Q; WHEN WILL THERE BE NO DUTY TO RENDER INFORMATION?
Where the information already appears in the partnership books because it is open to inspection
NB: good faith not only requires that there be no FALSE STATEMENT. It also requires that there
be no concealment among partners − Poss v. Gottlieb
Art. 1807.
Every partner must account to the partnership for any benefit, and hold as trustee for it
any profits derived by him without the consent of the other partners from any transaction
connected with the formation, conduct, or liquidation of the partnership or from any use
by him of its property. (n)
GR:
1. Every partner must account to the partnership FOR ANY BENEFIT
2. And hold as TRUSTEE for the partnership any PROFITS derived by him in any transaction
connected with the FORMATION, CONDUCT or LIQUIDATION OF THE PARTNERSHIP or
FROM ANY USE BY HIM of his property
Q: WHAT IS THE NATURE OF THE RELATIONSHIP BETWEEN AND AMONGST
PARTNERS?
Fiduciary relationship, that is, of trust and confidence. Each partner is considered in law to be
the CONFIDENTIAL AGENT of the others
Q: NATURE OF THE DUTY OF THE PARTNERS?
Analogous to the duties of the TRUSTEE
Q: WHAT IS THE DUTY OF EACH PARTNER WHEN HE TRANSACTS ANY PARTNERSHIP
BUSINESS?
He should always act for the COMMON BENEFIT in all transactions affecting the partnership
affairs. He cannot use or apply exclusively for his own benefit the PARTNERSHIP ASSETS and
the results of the knowledge gained for his individual benefit
NB: The managing partner has the fiduciary duty to inactive partners Q: TRANSACTION?

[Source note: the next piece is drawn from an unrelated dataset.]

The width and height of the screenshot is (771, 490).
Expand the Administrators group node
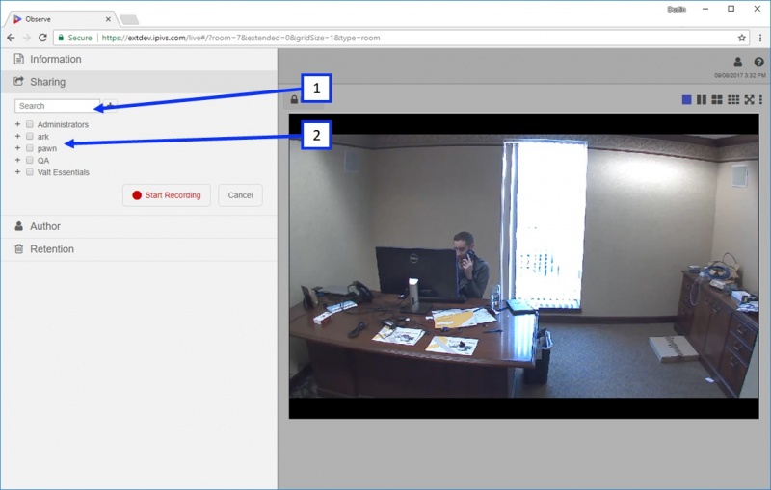click(17, 124)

Doing or performing something. It was given a broad meaning − more of the justice of the case
demanded rather than
Art. 1808.
The capitalist partners cannot engage for their own account in any operation which is of
the kind of business in which the partnership is engaged, unless there is a stipulation to
the contrary.
Any capitalist partner violating this prohibition shall bring to the common funds any
profits accruing to him from his transactions, and shall personally bear all the losses. (n)

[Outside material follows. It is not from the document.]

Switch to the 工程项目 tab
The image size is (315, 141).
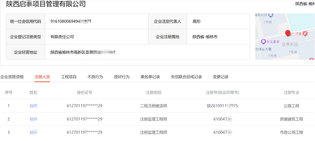tap(69, 77)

Q: When is capitalist partner PROHIBITED from engaging in other business?
When he is engaged in any business which is the same or similar to the business in which the
partnership is engaged
Q: What is the obligation of the partner that violates this prohibition?

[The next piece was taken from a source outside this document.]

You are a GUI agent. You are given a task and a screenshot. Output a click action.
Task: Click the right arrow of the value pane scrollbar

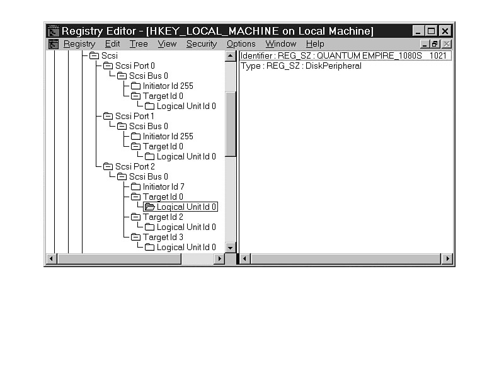pyautogui.click(x=447, y=258)

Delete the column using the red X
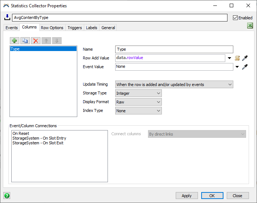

1. Bring to the common fund any profits he derived from his transactions
2. If there are losses, the partner should bear it alone
Art. 1809.
Any partner shall have the right to a formal account as to partnership affairs:
(1) If he is wrongfully excluded from the partnership business or possession of its
property by his copartners;
(2) If the right exists under the terms of any agreement;
(3) As provided by article 1807;
(4) Whenever other circumstances render it just and reasonable. (n)
GR: During the existence of the partnership, a partner is NOT entitled to a formal account of
partnership affairs
Reason:
1. This right is already protected by Art. 1805 and Art. 1806
2. This may cause much inconvenience and unnecessary waste of time
EXPN:
1. He is wrongfully excluded from the partnership
2. If it exist under any agreement
3. Provided under Art. 1807
4. Whenever circumstances render it just and reasonable
Q: To whom does the obligation to account rests?
MANAGING OR ACTIVE PARTNER and a special task of the SURVIVING PARTNER
Q: When does prescription begins to run?
It will run from the time of the DISSOLUTION OF THE PARTNERSHIP when the final
accounting is done
Q: What kind of action is an action for accounting?
It is an ACTION IN PERSONAM because it is an action against a person for the performance of
a personal duty on his part. It is only incidental that part of the assets of the partnership subject
to accounting or under liquidation happen to be real property.